- **Article**:
▶
In some aspects, co-speech engine 110 comprises one or more machine learning models trained to (1) extract a plurality of words from an audio clip, (2) detect a group of words, (3) identify a keyword in the group of words, (4) assign, to the group of words, a gesture corresponding to the keyword, and (5) animate a virtual avatar to perform the outputted plurality of gestures while reciting the plurality of words, wherein the gesture is performed when reciting the group of words.
At 704, features extractor 126 extracts a first plurality of features from the first output data file. At 706, features extractor 126 extracts a second plurality of features from a second output data file (e.g., true BVH file 304). In some aspects, the second output data file is also a second motion capture data file.
In some aspects, the first plurality of features and the second plurality of features comprise one or more of: joint positions, joint velocities, joint accelerations, joint jerks, and histogram of moving distance (HMD).
At 708, comparison component 132 determines a difference value by comparing the first plurality of features with the second plurality of features. In some aspects, the difference value comprises one or more of: mean squared error (MSE), mean absolute error (MAE), absolute position error (APE), percent of correct three-dimensional keypoints (PCK), and Hellinger distance.
At 710, performance enhancement module 124 updates weights associated with co-speech engine 110 based on the difference value between the first plurality of features and the second plurality of features. For example, module 124 may re-train co-speech engine 110 using an optimization algorithm. The difference value may be a loss that is to be minimized using said optimization algorithm. For example, one of the following optimization algorithms may be used by module 124: gradient descent, adaptive moment estimation, root mean square propagation, adaptive gradient algorithm.
At 712, movement generator 104 executes the co-speech engine 110 with the updated weights on a third audio sample (e.g., an arbitrary audio sample) to generate a third output data file.
◀
- **Entries supplied**:
▶
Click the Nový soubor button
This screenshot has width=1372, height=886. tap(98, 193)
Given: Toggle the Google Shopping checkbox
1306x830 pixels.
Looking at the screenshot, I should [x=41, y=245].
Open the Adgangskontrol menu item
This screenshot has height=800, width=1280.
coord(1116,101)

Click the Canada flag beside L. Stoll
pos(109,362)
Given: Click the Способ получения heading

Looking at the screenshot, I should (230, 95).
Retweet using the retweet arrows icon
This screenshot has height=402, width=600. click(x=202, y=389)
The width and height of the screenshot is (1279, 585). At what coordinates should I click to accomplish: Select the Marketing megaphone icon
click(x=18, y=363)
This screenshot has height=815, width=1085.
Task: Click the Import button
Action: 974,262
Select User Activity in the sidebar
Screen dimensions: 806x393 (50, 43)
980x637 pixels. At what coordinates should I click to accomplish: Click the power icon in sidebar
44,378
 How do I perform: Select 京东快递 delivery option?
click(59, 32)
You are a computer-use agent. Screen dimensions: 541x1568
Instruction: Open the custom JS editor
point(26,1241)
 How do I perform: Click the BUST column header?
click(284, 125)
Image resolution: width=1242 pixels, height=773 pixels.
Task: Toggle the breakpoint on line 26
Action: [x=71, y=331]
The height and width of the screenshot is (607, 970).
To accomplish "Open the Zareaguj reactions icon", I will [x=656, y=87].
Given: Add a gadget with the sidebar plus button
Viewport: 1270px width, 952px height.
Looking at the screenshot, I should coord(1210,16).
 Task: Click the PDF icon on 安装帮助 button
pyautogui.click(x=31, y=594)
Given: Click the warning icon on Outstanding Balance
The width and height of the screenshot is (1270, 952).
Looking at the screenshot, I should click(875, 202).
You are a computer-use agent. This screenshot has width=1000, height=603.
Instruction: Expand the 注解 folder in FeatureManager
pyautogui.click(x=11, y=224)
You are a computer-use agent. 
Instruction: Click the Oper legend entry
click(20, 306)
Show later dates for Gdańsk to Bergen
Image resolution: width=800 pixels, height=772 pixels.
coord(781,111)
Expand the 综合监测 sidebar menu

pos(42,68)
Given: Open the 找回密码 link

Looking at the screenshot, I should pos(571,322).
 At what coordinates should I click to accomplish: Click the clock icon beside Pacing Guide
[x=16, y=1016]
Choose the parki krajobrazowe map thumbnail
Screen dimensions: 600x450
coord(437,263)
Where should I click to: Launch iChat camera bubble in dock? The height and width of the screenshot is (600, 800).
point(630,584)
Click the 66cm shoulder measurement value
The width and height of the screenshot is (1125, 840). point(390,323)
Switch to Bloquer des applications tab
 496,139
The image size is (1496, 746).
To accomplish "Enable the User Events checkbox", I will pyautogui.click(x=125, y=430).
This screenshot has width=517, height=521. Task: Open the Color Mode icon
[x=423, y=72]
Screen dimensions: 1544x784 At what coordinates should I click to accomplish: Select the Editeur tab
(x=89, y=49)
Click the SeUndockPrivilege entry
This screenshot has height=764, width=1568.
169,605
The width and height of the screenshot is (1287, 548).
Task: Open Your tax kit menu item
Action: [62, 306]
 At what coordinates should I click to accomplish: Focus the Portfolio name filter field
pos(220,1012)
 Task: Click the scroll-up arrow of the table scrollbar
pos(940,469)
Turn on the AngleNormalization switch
◀
- **The request**:
Continue the co-speech engine text after its last sentence.

- **The response**:
In some aspects, the second output data file is generated from a second audio sample (e.g., audio sample 404). In this example, the first audio sample may be audio sample 402.
Wavelet extractor 128 extracts a first wavelet from the first audio sample and a second wavelet from the second audio sample. Module 124 may then determine a warping path indicative of an alignment between the first wavelet and the second wavelet. In some aspects, module 124 may utilize a dynamic time warping (DTW) algorithm (e.g., executed by DTW module 410). Synchronizer 130 then aligns the first plurality of features and the second plurality of features using the warping path. Comparison component 132 then determines the difference value between the first plurality of features and the second plurality of features after alignment.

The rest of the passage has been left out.